Attorneys like Mr. Silver obviously have a vested interest in this issue since they generally work on contingency fees. If the award is not paid, they don’t get paid.

Representatives for Newport Coast couldn’t be reached directly for comment, but Joseph Mangiapane, one of the minority owners of Rubicon Financial Inc., the parent company of Newport Coast, left a voice mail saying, “There’s insurance, and everything is covered up and through the time a company goes out.”

A plaintiff’s attorney, said that while many broker-dealers do carry insurance for investor claims, limits on insurance can be low and insurance doesn’t cover all types of claims.

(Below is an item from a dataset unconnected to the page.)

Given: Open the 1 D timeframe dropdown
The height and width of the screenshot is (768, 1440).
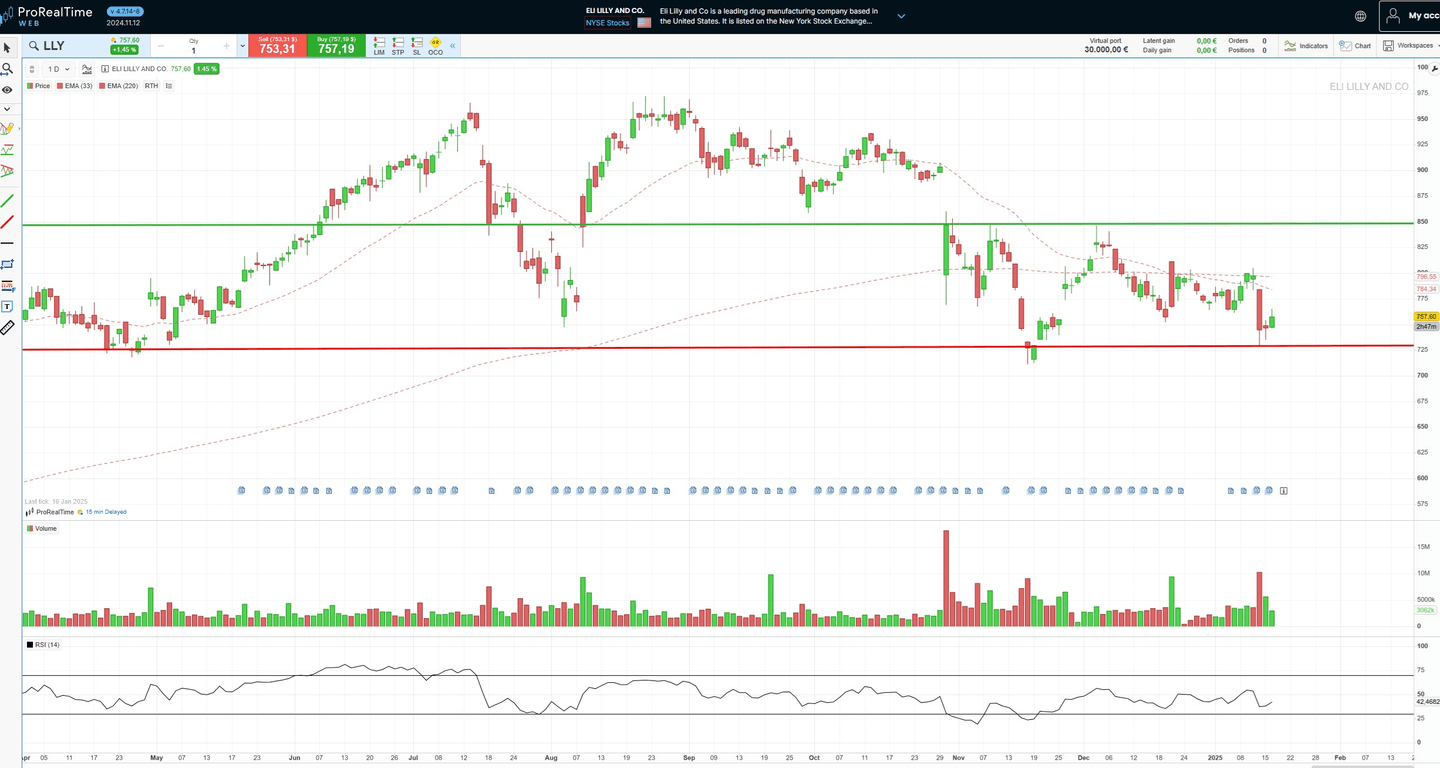Looking at the screenshot, I should [57, 69].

How bad is the problem? According to a report issued by a Finra Dispute Resolution task force last year, Finra in 2013 issued arbitration awards in 539 investor cases, of which 75 were not paid. The amount of unpaid damages in these cases totaled $62.1 million.

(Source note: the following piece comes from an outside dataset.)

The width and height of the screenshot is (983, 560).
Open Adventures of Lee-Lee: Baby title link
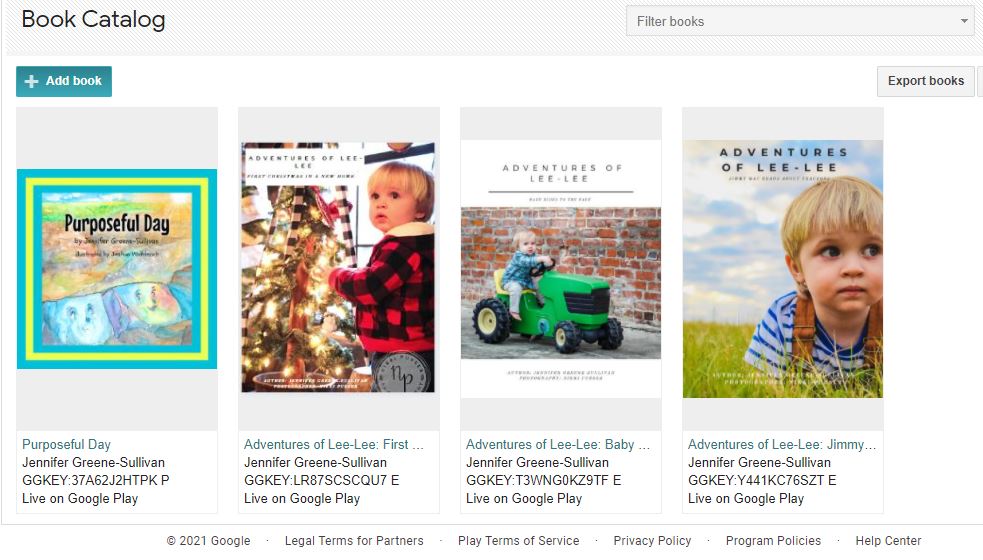pyautogui.click(x=557, y=444)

“Finra remains very concerned with awards to investors that go unpaid,” said spokeswoman Michelle Ong. “This is a complex issue and Finra is looking at it in a fuller context, examining root causes like sufficiency of firm capital and other relevant aspects of this issue,” said Ms. Ong. She said Finra could not comment about Newport Coast.

That’s all well and good, but Finra has been aware of this issue for a long time and has made very little progress resolving it. In 2000 — 16 years ago — the U.S. Government Accountability Office issued a report that said that the industry needed to address the problem of unpaid arbitration awards.

In 2013, a Finra senior executive told the Wall Street Journal it was considering requiring brokerage firms to carry insurance to cover the payment of arbitration awards to investors. A year later, a Finra spokeswoman told Reuters no such thing would happen, insurance would be too costly.

Most recently, industry talk has floated the idea of establishing a fund for unpaid arbitration awards. But if the past is any indication of where this proposal is going, such chatter is pure gossamer.

Finra has a brand new CEO, Robert Cook. If he wants to make his mark for retail investors, he should immediately start working to fix this open sore on the securities industry.